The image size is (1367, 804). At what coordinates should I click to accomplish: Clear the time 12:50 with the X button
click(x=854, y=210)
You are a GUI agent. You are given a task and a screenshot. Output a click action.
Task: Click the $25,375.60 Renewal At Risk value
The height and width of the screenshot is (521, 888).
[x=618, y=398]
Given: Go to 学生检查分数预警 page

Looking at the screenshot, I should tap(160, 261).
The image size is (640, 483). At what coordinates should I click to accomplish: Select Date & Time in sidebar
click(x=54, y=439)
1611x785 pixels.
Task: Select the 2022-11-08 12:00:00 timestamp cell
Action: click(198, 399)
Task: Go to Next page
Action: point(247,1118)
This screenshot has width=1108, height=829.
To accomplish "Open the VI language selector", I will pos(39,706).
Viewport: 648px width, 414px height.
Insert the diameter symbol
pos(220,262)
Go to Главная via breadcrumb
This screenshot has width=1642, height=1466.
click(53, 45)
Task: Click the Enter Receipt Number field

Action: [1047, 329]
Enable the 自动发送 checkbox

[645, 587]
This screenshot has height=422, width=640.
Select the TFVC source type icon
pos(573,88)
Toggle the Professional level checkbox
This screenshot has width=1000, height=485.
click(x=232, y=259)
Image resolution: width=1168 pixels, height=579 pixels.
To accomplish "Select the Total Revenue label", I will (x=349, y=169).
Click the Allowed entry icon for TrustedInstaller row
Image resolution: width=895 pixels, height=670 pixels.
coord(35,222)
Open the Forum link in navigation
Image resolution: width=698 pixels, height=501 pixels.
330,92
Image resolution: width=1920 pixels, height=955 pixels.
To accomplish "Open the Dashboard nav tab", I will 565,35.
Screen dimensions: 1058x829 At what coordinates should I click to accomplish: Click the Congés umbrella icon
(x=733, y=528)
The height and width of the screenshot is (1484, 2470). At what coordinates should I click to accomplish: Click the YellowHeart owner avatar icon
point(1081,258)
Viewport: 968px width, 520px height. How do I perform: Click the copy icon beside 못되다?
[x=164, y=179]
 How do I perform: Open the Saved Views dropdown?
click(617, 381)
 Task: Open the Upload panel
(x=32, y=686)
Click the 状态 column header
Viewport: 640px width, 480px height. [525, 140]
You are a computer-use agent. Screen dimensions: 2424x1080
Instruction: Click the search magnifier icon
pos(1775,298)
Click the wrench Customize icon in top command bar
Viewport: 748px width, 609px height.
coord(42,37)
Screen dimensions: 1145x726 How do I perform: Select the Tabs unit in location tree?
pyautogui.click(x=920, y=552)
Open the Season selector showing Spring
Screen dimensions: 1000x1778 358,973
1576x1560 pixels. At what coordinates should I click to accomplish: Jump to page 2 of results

........

# Task description:
Taking the entries above, please repeat each one exactly.

# Exercise solution:
The image size is (1367, 804). At what coordinates should I click to accomplish: Clear the time 12:50 with the X button
click(x=854, y=210)
You are a GUI agent. You are given a task and a screenshot. Output a click action.
Task: Click the $25,375.60 Renewal At Risk value
The height and width of the screenshot is (521, 888).
[x=618, y=398]
Given: Go to 学生检查分数预警 page

Looking at the screenshot, I should tap(160, 261).
The image size is (640, 483). At what coordinates should I click to accomplish: Select Date & Time in sidebar
click(x=54, y=439)
1611x785 pixels.
Task: Select the 2022-11-08 12:00:00 timestamp cell
Action: click(198, 399)
Task: Go to Next page
Action: point(247,1118)
This screenshot has width=1108, height=829.
To accomplish "Open the VI language selector", I will pos(39,706).
Viewport: 648px width, 414px height.
Insert the diameter symbol
pos(220,262)
Go to Главная via breadcrumb
This screenshot has width=1642, height=1466.
click(53, 45)
Task: Click the Enter Receipt Number field

Action: [1047, 329]
Enable the 自动发送 checkbox

[645, 587]
This screenshot has height=422, width=640.
Select the TFVC source type icon
pos(573,88)
Toggle the Professional level checkbox
This screenshot has width=1000, height=485.
click(x=232, y=259)
Image resolution: width=1168 pixels, height=579 pixels.
To accomplish "Select the Total Revenue label", I will (x=349, y=169).
Click the Allowed entry icon for TrustedInstaller row
Image resolution: width=895 pixels, height=670 pixels.
coord(35,222)
Open the Forum link in navigation
Image resolution: width=698 pixels, height=501 pixels.
330,92
Image resolution: width=1920 pixels, height=955 pixels.
To accomplish "Open the Dashboard nav tab", I will 565,35.
Screen dimensions: 1058x829 At what coordinates should I click to accomplish: Click the Congés umbrella icon
(x=733, y=528)
The height and width of the screenshot is (1484, 2470). At what coordinates should I click to accomplish: Click the YellowHeart owner avatar icon
point(1081,258)
Viewport: 968px width, 520px height. How do I perform: Click the copy icon beside 못되다?
[x=164, y=179]
 How do I perform: Open the Saved Views dropdown?
click(617, 381)
 Task: Open the Upload panel
(x=32, y=686)
Click the 状态 column header
Viewport: 640px width, 480px height. [525, 140]
You are a computer-use agent. Screen dimensions: 2424x1080
Instruction: Click the search magnifier icon
pos(1775,298)
Click the wrench Customize icon in top command bar
Viewport: 748px width, 609px height.
coord(42,37)
Screen dimensions: 1145x726 How do I perform: Select the Tabs unit in location tree?
pyautogui.click(x=920, y=552)
Open the Season selector showing Spring
Screen dimensions: 1000x1778 358,973
1576x1560 pixels. At what coordinates should I click to accomplish: Jump to page 2 of results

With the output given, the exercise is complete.